在合成肽相对较小的情况下,注射后容易在体内降解。因此,它们在提供长期免疫应答方面不是很有效,这可能是因为重组蛋白疫苗不能表现出适当的构象。另外,肽合成是昂贵的,可导致疫苗的高生产花费。如上所述,通过与β-半乳糖苷酶或HBcAg类的微生物蛋白质之N末端融合可在肽疫苗上提供FMDV表位。然而,使用β-半乳糖苷酶可引发很多额外的和不必要的免疫应答(Bona等,1994)。用此重组蛋白疫苗重复免疫之后,可产生如即发性超敏反应的副作用,导致动物患严重的枯草热和气喘病。

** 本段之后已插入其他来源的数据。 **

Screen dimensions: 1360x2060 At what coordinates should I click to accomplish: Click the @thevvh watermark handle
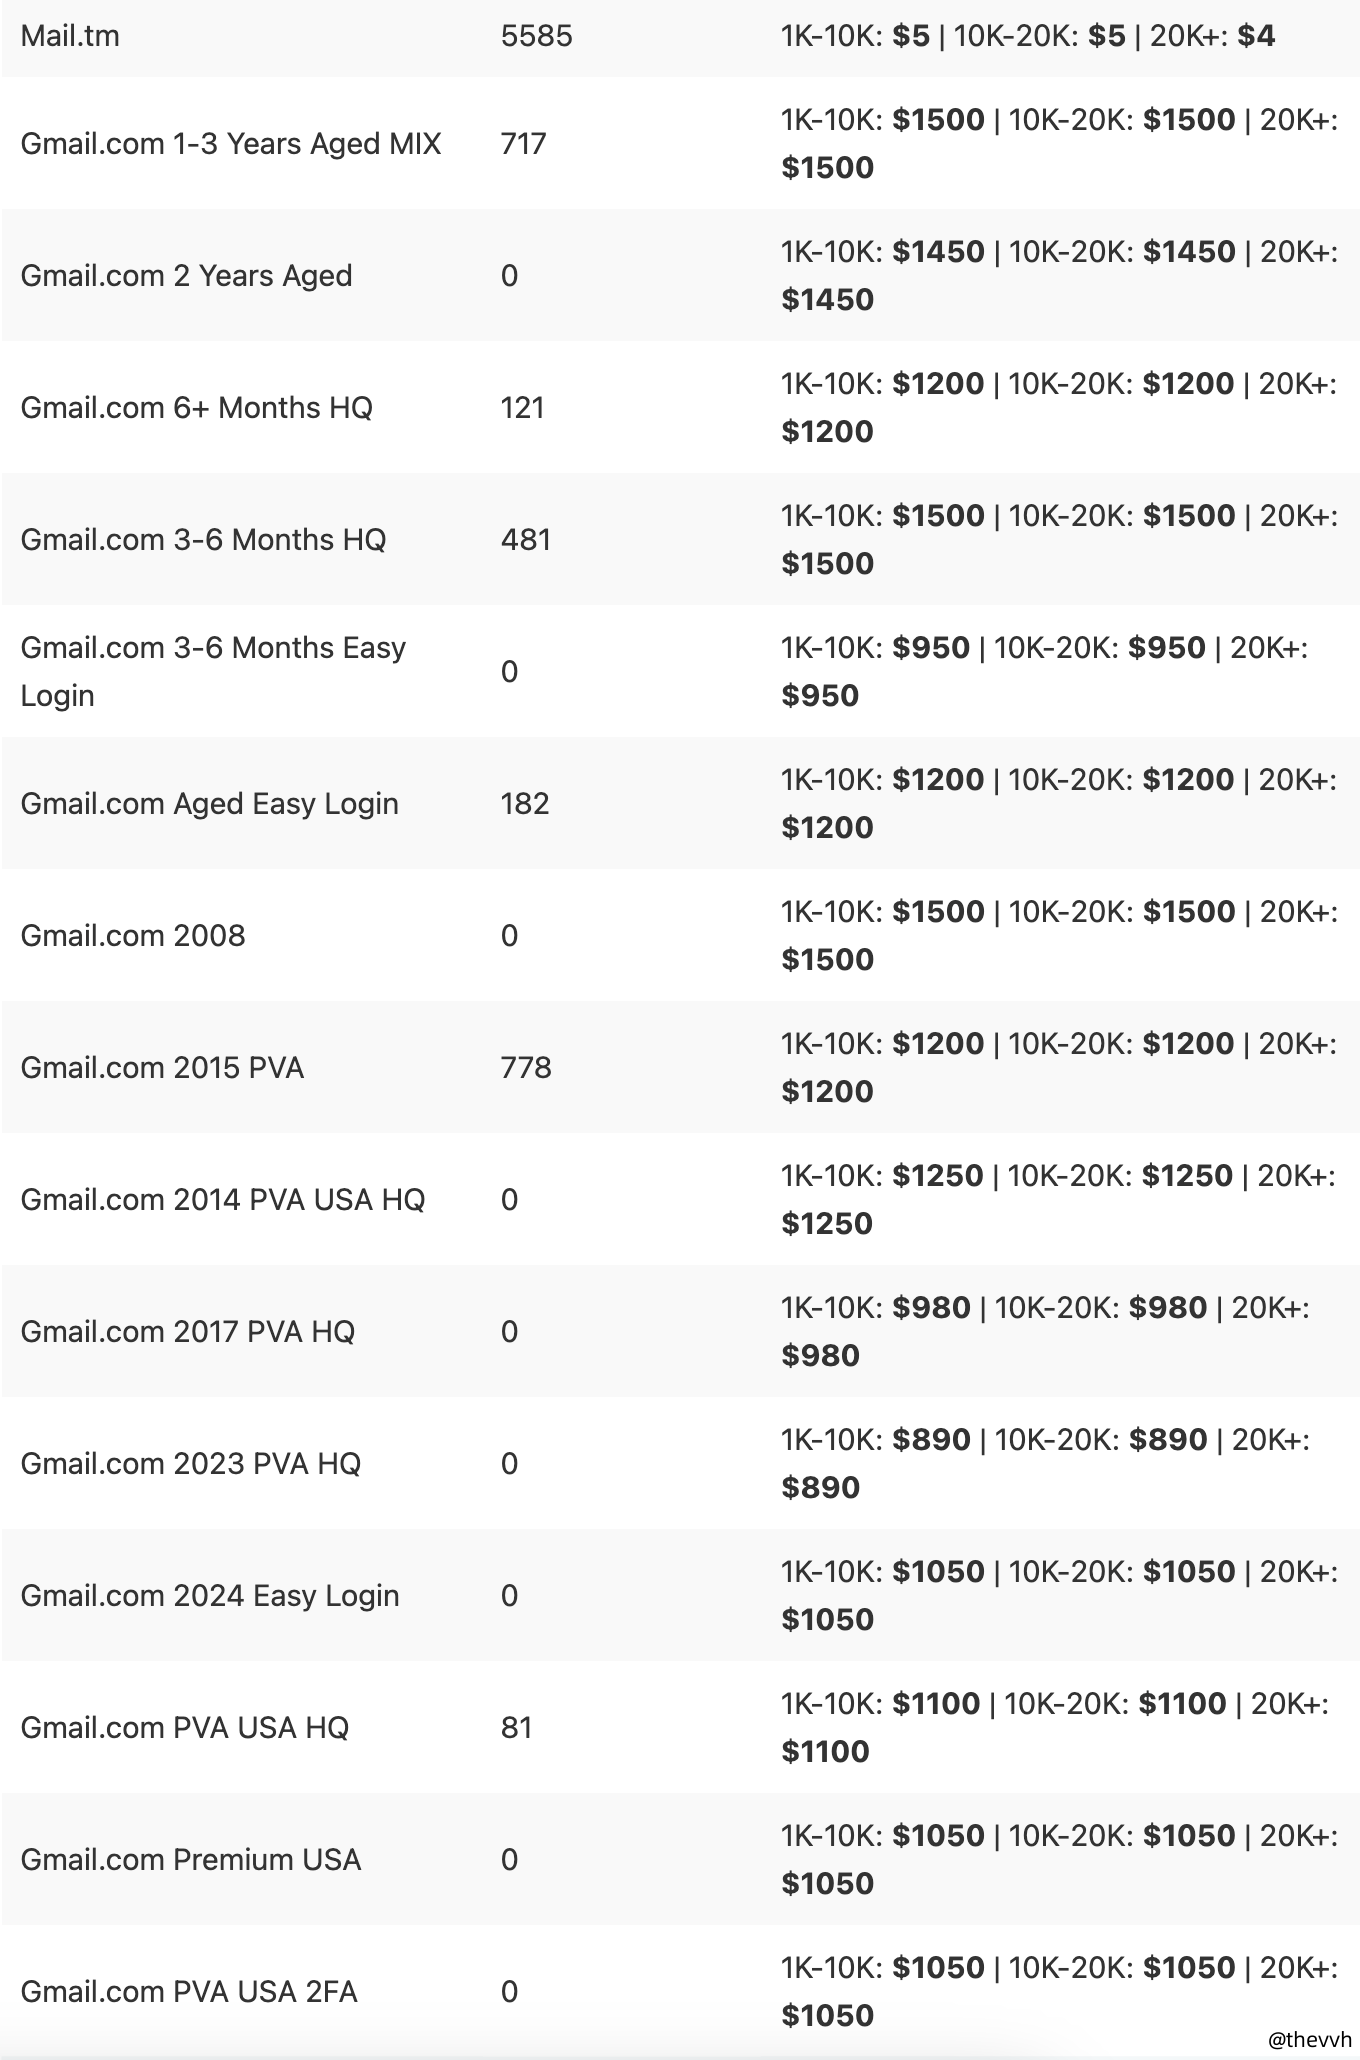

核酸疫苗或DNA疫苗代表着控制传染因子的新方法。这些新疫苗易于设计和制备。使用重组DNA技术将编码用作免疫原的一种或多种蛋白质的DNA序列克隆至真核表达载体中。
抗原化抗体是其可变区经基因工程改造可表达不同抗原之表位的抗体。抗原化抗体可用作针对特异性B或T细胞表位产生免疫应答的免疫原。因此,抗原化抗体可用于替代常规或合成肽免疫接种法。
因此,既可提供安全的可能性又可提供效力的最有效的疫苗类型是抗原化抗体疫苗。抗体的抗原化方法由下列步骤组成,即将得自非免疫球蛋白之抗原的肽表位移植到抗体分子的互补决定区(“CDR”)环中。由于CDR环暴露于抗体分子的表面,它们为抗体的抗原性作出了主要的贡献。与上述合成疫苗不同的是,抗原化抗体经由Fc受体靶向抗原呈递细胞,籍此使II类主要组织相容性(MHC)分子的抗原呈递最大化。抗原化抗体也为B细胞提供了连续不断的抗原肽来源以在I类MHC分子中呈递。除了B细胞水平上的免疫原性外,抗原化抗体作为经加工的肽产物起作用以产生Th-细胞免疫原性。

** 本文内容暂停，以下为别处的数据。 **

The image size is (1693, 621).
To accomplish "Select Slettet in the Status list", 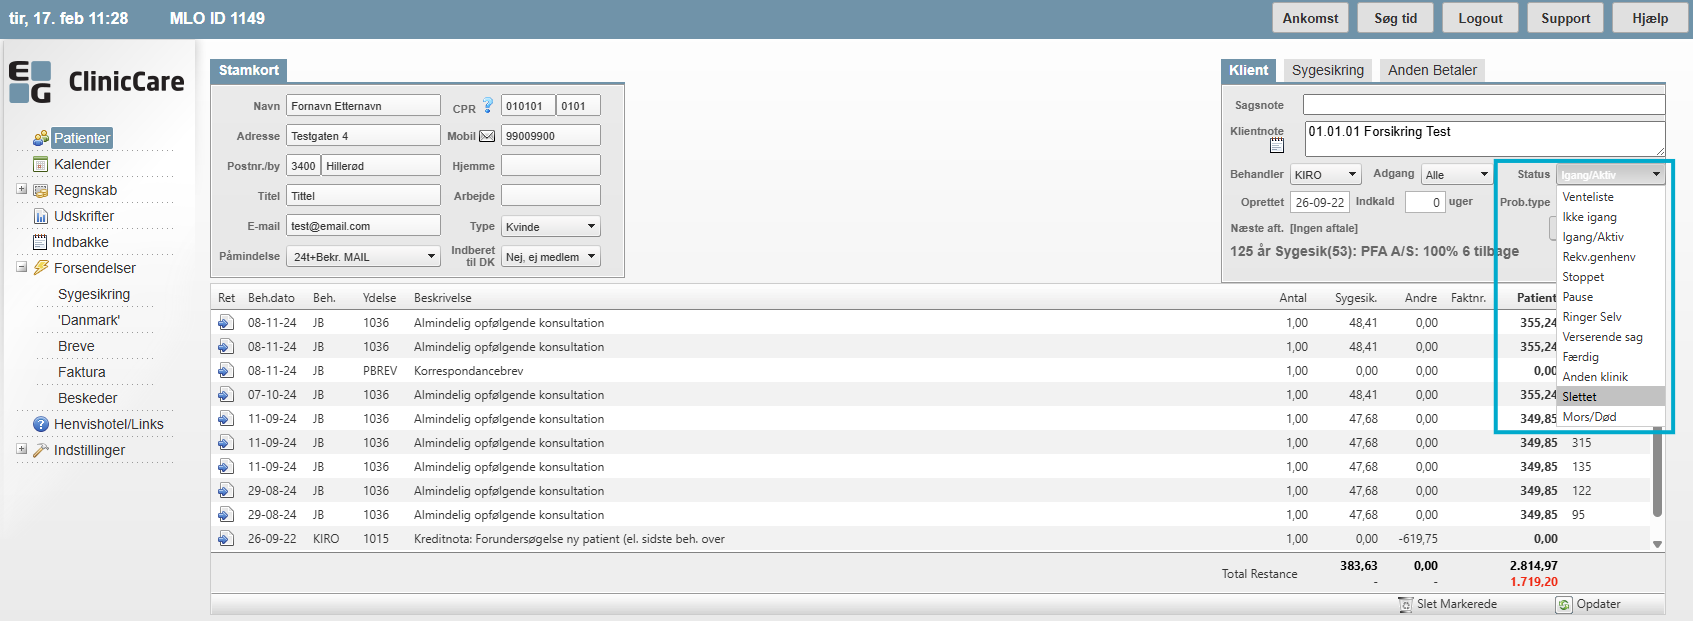I will [1580, 397].
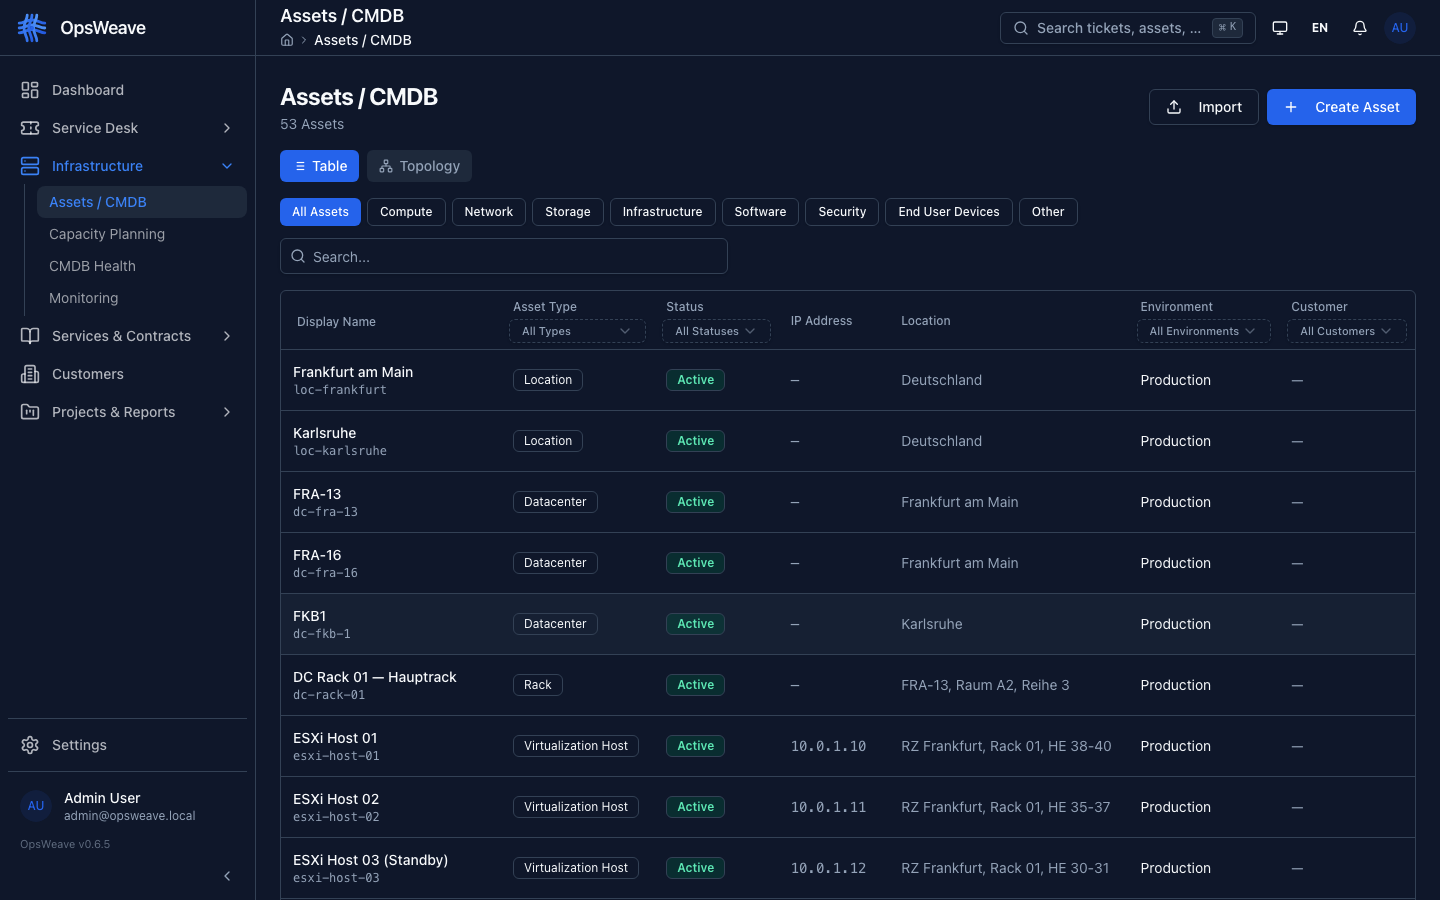
Task: Open the All Statuses filter dropdown
Action: pos(715,331)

因此,本发明的目的是提供抗口蹄疫的抗原化抗体疫苗以提供克服了现有技术的一些缺点,较安全,更便宜和/或更有效的疫苗产品,并为公众提供有用的选择。
尽管使用的是与奶牛IgG连接的奶牛FMDV病毒表位,本发明仍可用于抗猪FMD,该疫苗也可用于如奶牛等的其它动物。
本发明由疫苗组成,所述疫苗的功能可由四种不同形式提供,即两种蛋白质疫苗构建体和两种相关的DNA疫苗对应物构建体。该疫苗所有的形式都提供抗猪FMD和FMDV的免疫功能。特别的是,蛋白质形式的疫苗是抗原化抗体疫苗;此肽序列含有取代猪IgG之CDR环的FMDV表位或FMDV单个或串联重复的表位由猪IgG重链恒定区蛋白质携带的嵌合蛋白。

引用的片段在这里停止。